The skip_list_max_level (default 12) and skip_list_probability (default 0.25)
are the standard probabilistic skip-list parameters. Keep skip_list_max_level
below 64, because the memtable write path uses a stack-allocated update array only
when the level is under 64, and a higher value forces a per-operation heap
allocation. A level of 12 already indexes far more entries than a memtable holds.
The unified memtable has its own unified_memtable_skip_list_max_level and
unified_memtable_skip_list_probability, and a 0 for either resolves to the same
12 and 0.25 defaults.
The min_disk_space field (default 100 MB) is a safety floor. Flush and
compaction are skipped while free space on the column family directory is below
it, so the data stays in memory and writes keep flowing until memory pressure
intervenes.
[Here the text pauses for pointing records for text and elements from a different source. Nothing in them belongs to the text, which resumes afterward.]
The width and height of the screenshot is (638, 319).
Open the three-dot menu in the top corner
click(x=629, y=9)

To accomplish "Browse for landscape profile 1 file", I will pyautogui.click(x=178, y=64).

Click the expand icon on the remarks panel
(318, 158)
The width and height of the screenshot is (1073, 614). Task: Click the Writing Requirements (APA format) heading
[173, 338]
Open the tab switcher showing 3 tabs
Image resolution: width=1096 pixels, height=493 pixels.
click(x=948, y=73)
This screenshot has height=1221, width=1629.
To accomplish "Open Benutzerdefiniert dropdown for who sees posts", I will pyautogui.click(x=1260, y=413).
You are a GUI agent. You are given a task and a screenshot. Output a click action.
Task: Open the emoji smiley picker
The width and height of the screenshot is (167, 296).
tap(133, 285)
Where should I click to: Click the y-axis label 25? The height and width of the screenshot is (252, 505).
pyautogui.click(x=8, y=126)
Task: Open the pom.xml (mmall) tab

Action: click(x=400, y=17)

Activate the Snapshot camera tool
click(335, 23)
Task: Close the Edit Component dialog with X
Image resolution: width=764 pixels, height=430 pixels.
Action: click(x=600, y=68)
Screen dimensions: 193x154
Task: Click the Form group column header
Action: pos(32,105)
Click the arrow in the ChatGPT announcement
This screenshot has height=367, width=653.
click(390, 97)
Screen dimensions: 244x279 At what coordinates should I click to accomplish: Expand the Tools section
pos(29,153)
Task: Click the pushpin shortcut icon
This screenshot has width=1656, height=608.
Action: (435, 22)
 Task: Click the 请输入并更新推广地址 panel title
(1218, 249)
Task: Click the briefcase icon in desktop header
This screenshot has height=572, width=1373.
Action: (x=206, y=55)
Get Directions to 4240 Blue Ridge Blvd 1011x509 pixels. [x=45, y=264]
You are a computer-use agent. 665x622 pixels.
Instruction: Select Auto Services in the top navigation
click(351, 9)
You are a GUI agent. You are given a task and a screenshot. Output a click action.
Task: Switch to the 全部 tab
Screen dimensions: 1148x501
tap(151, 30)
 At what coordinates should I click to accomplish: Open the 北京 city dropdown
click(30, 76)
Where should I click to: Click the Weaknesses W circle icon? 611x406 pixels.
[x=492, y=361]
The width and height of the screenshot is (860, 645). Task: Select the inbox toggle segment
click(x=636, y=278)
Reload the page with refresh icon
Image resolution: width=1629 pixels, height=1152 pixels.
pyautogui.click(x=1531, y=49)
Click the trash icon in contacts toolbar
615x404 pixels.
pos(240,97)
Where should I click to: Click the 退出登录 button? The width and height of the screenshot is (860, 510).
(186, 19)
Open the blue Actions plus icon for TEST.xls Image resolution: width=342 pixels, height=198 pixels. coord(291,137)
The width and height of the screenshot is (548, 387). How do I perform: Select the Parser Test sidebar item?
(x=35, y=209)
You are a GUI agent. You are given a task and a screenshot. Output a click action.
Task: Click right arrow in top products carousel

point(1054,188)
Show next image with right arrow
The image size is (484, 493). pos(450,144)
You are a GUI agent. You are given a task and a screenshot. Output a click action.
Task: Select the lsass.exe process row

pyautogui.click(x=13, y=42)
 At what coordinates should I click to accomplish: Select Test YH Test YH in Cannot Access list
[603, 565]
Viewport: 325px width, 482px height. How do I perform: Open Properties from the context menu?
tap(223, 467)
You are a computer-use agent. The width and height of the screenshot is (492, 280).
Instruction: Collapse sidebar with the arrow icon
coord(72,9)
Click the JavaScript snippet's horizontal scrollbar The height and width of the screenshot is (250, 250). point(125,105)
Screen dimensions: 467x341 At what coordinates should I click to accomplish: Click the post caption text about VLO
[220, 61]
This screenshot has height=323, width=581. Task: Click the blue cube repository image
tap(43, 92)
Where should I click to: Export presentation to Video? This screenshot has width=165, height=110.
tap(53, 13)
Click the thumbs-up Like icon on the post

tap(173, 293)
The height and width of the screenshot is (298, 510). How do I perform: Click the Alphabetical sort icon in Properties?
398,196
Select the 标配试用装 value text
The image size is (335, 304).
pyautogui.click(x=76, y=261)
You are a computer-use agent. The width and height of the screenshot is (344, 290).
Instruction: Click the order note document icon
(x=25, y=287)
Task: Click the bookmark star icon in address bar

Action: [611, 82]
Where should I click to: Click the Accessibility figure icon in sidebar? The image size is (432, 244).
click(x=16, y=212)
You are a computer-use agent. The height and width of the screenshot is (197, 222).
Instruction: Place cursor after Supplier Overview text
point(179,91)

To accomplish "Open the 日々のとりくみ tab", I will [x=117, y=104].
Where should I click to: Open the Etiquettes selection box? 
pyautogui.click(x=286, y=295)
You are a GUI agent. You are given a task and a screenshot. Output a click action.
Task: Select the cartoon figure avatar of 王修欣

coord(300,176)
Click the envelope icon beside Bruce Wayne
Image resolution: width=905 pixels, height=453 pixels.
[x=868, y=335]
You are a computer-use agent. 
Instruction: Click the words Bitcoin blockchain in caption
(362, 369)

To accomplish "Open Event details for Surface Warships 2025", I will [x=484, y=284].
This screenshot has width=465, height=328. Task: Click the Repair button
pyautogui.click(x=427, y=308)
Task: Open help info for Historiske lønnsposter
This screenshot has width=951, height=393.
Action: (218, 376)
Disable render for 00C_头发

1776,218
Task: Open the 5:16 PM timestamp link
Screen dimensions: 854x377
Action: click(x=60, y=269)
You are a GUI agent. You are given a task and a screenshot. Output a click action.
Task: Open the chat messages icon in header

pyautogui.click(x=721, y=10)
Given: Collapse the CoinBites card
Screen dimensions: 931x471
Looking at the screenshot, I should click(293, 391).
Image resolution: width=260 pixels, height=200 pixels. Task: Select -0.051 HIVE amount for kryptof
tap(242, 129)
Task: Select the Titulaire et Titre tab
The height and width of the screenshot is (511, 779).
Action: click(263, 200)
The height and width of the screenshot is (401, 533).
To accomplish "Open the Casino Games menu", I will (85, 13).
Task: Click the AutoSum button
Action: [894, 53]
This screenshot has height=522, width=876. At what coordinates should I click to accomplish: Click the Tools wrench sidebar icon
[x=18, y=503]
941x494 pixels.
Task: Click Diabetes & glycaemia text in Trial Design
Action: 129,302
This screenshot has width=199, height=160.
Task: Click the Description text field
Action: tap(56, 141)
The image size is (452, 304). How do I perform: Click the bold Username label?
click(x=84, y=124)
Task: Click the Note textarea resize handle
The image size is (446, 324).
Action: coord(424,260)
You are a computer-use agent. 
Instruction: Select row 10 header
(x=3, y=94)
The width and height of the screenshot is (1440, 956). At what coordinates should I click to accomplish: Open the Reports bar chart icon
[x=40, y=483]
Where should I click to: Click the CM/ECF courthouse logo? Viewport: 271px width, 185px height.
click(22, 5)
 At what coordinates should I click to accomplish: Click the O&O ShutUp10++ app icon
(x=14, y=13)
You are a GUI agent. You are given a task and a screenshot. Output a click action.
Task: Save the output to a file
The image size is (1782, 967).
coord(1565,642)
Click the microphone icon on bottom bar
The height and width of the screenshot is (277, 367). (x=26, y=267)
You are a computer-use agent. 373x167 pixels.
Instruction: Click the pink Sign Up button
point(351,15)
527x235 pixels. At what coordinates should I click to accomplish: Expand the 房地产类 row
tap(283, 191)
Raise it if you want a larger headroom before the engine stops writing
new files.
The log_truncation_at field (default 24 MB) matters only with log_to_file = 1.
The LOG file is truncated once it grows past this size, which bounds log disk
use.
The num_compaction_threads count sets both the number of compaction worker
threads and the shared sub-compaction helper budget, so one round of a single
column family can fan out across the whole pool. Size it to your storage
parallelism, one to two on HDD and up to the core count on NVMe, not to your
column family count.
Things to watch
Set max_memory_usage explicitly in containers, because the auto-resolve uses
host RAM rather than your cgroup limit.
A high max_open_sstables is silently clamped if the file-descriptor limit cannot
honor it, so call tidesdb_raise_open_file_limit() before tidesdb_open().
The max_concurrent_flushes count follows num_flush_threads, so set the thread
count and do not fight the one-to-one pin.
The comparator is permanent. It cannot change after a column family is created
without corrupting key order, and unified mode forces memcmp.
Many column families in per-CF mode self-throttle, since the effective L0 stall
shrinks with column family count. Grow max_memory_usage or switch to unified
mode.
The block cache shares the 30 percent memory clamp with the B+tree node cache, so
a large block_cache_size may be clamped down relative to max_memory_usage.
The min_disk_space floor gates flush and compaction, not just writes. If free
space drops below it, new SSTables stop being written and memory climbs until
pressure relief intervenes, so monitor disk free space against this floor.
A skip_list_max_level of 64 or more costs a heap allocation on every memtable
write, so stay below 64. The default 12 is fine.